Former St Vincent investor found guilty of fraud in the UK
Britain-born, naturalised Vincentian businessman Dave Ames in a June 2016 photo. Photo: CMC

LONDON, CMC – A British court has convicted a naturalised St Vincent and the Grenadines national, Dave Ames, in connection with a GBP226 million (one British pound=US$1.21 cents) fraud.

Ames, the British born former chairman of Harlequin, the company that owned the former Buccament Bay Resort on St Vincent and the Grenadines, will be sentenced in September.

The Serious Fraud Office (SFO) successfully convicted Ames, who was behind the fraud involving celebrity-endorsed luxury resorts in the Caribbean, including Buccament Bay Resort, according to a press release.

The SFO said that a jury at Southwark Crown Court found Ames, 70, guilty on two counts of fraud by abuse of position. He had offered no evidence in his defence.
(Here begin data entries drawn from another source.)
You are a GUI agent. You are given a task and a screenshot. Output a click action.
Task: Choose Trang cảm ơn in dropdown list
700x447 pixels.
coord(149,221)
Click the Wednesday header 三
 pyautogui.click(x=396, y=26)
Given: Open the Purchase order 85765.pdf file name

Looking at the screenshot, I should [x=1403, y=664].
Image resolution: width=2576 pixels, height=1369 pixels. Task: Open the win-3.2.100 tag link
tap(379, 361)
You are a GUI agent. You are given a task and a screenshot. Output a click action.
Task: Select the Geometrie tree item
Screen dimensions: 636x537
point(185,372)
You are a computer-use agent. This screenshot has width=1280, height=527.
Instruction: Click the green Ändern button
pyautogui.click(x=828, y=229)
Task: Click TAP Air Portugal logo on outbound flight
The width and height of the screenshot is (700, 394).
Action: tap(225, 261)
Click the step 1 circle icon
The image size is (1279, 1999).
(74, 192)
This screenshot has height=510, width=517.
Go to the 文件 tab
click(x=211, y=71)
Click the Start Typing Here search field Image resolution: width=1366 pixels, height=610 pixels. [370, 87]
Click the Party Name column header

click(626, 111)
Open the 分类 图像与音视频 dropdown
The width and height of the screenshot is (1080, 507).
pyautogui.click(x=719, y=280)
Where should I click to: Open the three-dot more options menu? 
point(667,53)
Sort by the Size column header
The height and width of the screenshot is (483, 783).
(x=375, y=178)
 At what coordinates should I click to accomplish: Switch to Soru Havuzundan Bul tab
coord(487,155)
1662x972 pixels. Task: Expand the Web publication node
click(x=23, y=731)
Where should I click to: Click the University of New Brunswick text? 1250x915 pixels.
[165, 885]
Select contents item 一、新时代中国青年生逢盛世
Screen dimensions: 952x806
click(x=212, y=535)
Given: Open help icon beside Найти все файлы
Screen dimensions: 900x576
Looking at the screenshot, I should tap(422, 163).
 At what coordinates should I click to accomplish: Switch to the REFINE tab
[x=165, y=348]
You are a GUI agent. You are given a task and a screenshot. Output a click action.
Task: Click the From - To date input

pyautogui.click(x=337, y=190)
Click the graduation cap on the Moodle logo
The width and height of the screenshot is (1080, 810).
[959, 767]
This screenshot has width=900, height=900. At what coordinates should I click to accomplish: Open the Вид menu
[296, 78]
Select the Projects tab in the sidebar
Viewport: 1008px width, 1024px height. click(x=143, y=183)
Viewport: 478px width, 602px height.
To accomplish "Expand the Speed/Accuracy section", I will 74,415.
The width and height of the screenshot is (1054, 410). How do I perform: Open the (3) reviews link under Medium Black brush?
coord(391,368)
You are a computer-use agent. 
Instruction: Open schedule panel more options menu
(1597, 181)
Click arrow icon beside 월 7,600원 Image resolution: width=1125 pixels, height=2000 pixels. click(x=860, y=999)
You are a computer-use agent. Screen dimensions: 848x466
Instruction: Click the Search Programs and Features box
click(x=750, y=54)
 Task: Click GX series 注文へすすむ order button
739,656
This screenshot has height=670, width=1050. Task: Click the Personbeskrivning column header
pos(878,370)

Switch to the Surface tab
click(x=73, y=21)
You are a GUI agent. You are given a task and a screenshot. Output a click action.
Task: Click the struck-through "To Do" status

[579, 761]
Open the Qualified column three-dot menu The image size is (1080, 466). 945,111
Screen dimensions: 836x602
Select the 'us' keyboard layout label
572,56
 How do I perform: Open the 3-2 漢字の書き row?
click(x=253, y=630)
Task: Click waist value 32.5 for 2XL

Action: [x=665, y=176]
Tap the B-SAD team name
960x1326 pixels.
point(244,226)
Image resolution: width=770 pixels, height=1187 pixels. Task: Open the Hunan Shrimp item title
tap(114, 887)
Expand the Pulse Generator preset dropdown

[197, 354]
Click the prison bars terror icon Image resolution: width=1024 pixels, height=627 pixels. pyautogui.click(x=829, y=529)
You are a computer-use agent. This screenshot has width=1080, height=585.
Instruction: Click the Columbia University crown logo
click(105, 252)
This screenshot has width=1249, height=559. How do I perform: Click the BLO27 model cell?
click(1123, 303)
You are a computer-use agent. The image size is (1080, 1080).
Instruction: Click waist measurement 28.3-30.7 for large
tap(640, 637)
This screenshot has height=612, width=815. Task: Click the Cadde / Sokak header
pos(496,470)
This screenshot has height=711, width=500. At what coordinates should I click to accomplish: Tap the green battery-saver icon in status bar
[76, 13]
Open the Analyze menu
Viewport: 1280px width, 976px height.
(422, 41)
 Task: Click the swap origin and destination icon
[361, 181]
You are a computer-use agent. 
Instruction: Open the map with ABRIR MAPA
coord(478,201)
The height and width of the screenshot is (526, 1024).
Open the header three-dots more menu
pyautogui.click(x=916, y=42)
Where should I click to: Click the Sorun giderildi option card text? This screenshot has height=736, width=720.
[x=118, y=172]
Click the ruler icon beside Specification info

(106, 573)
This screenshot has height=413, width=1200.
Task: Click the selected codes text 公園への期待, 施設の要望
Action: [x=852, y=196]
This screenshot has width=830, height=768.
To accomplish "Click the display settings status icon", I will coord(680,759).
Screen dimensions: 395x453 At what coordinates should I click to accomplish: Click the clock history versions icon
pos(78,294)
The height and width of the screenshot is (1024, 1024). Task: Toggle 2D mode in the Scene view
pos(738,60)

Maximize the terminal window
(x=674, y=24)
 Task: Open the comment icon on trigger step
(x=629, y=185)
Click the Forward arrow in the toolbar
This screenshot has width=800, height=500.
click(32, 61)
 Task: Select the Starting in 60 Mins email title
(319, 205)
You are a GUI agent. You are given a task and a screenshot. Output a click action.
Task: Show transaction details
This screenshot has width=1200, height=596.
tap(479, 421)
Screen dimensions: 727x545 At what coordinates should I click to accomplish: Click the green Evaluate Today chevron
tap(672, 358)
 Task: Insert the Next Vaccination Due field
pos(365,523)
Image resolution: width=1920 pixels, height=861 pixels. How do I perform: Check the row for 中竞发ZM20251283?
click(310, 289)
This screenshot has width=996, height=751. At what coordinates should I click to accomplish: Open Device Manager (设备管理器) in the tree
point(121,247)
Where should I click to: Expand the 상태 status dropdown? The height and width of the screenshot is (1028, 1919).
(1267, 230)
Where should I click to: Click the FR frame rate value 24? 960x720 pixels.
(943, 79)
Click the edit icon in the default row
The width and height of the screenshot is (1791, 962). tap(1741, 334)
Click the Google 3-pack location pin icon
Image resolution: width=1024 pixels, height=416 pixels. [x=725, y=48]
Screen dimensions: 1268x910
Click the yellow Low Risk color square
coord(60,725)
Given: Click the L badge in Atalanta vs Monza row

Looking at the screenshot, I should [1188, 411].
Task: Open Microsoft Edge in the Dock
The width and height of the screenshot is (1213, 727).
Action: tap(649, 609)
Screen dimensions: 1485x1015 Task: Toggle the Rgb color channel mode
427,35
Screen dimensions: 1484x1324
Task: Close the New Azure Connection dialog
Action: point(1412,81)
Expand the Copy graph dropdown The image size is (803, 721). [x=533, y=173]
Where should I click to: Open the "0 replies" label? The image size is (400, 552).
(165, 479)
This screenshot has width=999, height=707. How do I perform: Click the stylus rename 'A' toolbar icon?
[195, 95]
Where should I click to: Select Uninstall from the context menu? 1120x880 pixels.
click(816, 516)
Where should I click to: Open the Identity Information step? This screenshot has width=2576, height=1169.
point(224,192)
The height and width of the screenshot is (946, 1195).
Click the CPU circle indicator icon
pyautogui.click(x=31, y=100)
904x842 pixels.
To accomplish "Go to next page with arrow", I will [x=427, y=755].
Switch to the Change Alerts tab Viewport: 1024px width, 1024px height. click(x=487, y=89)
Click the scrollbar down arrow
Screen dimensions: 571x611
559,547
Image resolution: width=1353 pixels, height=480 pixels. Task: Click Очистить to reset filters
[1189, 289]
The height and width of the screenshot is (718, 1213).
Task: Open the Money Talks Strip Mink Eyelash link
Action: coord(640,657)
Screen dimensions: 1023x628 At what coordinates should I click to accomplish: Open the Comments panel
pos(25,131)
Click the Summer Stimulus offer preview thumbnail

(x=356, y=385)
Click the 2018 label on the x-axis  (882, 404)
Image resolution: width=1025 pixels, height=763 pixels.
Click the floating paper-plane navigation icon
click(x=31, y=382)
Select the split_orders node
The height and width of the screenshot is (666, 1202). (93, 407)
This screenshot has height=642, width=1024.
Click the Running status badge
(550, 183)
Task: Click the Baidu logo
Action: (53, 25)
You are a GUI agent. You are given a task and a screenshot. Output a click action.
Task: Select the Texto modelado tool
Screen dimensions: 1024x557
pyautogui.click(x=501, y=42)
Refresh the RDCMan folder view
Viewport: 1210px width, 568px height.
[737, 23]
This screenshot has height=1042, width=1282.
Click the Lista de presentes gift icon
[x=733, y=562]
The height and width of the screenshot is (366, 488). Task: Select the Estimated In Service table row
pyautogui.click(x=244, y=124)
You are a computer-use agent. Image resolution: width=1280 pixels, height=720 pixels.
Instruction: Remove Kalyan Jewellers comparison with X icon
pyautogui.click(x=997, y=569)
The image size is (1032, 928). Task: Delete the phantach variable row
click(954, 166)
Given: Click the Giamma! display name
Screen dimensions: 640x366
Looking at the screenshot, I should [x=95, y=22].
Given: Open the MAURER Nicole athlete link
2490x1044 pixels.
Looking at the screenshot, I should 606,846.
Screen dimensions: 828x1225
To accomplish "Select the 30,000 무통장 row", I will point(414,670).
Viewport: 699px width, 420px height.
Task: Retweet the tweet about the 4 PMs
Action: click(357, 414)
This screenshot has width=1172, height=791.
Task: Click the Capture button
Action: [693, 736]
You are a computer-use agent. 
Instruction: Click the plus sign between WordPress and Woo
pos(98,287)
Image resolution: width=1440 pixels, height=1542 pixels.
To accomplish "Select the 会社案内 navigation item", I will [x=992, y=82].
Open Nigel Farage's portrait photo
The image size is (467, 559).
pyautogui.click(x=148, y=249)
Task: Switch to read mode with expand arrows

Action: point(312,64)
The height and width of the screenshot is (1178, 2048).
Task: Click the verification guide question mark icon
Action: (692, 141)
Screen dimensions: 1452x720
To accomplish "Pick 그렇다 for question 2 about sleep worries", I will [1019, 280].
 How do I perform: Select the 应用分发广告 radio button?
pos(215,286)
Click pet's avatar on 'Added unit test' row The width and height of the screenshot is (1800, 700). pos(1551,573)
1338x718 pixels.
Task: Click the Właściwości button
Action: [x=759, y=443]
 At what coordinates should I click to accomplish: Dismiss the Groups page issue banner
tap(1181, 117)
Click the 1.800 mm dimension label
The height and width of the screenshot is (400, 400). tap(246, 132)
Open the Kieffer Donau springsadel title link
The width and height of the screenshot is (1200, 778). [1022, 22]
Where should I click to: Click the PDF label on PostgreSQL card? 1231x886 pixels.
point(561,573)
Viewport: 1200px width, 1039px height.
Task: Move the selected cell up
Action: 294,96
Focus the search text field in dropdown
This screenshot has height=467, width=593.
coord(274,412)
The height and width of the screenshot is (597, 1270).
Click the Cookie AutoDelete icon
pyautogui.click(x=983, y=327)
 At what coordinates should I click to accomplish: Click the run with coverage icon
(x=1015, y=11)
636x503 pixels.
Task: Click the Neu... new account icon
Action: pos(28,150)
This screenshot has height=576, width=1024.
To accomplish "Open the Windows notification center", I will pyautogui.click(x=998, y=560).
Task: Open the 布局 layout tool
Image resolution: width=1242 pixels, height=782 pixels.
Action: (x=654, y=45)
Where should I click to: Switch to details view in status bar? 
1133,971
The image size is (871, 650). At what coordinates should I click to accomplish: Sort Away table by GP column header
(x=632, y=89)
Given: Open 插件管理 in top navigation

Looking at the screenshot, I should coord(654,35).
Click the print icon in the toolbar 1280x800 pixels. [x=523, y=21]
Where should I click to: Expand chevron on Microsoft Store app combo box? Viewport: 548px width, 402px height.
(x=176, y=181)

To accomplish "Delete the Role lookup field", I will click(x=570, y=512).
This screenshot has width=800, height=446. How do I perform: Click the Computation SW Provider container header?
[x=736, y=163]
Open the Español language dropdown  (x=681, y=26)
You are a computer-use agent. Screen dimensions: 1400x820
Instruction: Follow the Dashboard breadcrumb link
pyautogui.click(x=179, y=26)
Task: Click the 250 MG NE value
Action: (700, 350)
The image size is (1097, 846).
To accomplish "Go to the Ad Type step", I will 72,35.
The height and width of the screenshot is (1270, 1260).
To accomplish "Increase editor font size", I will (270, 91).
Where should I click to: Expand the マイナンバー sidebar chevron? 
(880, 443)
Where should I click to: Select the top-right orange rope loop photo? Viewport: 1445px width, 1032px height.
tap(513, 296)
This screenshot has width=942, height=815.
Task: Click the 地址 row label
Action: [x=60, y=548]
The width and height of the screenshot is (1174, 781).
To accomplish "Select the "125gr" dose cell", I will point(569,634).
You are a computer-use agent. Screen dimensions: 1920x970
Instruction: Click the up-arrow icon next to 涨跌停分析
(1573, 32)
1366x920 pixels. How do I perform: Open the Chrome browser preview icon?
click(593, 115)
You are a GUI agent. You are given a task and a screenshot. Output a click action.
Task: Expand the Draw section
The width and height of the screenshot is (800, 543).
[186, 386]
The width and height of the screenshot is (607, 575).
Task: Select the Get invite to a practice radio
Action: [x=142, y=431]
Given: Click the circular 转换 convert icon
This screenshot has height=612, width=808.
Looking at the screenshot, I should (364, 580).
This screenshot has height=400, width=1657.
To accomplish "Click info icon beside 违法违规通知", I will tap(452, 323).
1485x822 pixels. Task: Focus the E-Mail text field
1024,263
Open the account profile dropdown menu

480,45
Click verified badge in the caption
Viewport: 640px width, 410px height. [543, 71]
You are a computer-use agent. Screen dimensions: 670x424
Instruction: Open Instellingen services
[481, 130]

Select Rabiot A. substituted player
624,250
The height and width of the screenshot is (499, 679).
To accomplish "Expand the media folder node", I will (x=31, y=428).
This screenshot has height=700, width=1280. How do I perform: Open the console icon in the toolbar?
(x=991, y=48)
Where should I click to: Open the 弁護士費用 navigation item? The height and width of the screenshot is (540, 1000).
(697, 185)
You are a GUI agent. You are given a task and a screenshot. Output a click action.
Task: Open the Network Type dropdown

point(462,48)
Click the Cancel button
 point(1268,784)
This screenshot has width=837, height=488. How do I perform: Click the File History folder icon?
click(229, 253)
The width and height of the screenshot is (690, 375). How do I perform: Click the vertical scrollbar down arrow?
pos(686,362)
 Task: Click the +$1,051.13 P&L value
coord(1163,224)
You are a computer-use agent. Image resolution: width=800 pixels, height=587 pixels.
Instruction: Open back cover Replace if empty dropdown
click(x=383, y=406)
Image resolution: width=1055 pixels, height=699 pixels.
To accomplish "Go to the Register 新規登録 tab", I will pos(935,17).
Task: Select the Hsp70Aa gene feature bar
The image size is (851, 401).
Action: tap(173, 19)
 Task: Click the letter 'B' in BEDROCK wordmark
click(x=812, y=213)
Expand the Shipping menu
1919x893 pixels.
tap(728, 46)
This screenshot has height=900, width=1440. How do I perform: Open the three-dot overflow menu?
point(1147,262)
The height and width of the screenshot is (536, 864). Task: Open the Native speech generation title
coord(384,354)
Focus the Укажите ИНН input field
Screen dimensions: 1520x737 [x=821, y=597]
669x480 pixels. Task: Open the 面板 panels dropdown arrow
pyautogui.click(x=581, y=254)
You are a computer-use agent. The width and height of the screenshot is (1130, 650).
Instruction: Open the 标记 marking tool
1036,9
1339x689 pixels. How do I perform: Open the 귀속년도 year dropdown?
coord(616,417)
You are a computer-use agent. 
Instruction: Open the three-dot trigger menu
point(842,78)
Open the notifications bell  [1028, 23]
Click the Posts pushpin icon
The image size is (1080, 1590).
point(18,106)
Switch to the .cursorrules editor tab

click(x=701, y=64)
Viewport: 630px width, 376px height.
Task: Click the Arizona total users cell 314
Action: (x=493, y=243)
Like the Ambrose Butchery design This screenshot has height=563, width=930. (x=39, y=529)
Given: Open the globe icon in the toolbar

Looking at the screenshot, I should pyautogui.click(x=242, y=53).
A SFO investigation uncovered how Ames deceived over 8,000 United Kingdom investors in the Harlequin Group -- a hotel and resorts development venture. The statement said victims were led to believe they had a secure investment in property whereas, in reality, Harlequin Group was never operating as promised.

The business model relied upon investors paying a 30 per cent deposit to purchase an unbuilt villa or hotel room, half of which went toward fees for Harlequin and relevant salespeople, while Harlequin put the remaining 15 per cent toward construction.

Investors were fraudulently told that the building of the properties would be further funded by external financial backing. With no additional source of funding, three properties needed to be purchased to finance just one of the luxury accommodation units.

This led to the exponential expansion of the scheme, the diversion of investor money between resorts and ultimately a funding shortfall of over GBP1.2 billion by 2012, seven years after Ames launched the scheme.

By this point, an expert accountant told Southwark Crown Court that investors were exposed to a near 100 per cent risk of loss, which Ames did not contest.

The SFO investigation revealed that by the time it went into administration in 2013, Harlequin had sold around 9,000 property units to investors, with less than 200 ever actually being constructed.

Throughout the entire eight-year project, only 28 of over 8,000 investors ever completed on a purchase leaving well over 99 per cent with no return on their investment. The Harlequin Group ultimately lost a total of 398 million pounds of investor funds.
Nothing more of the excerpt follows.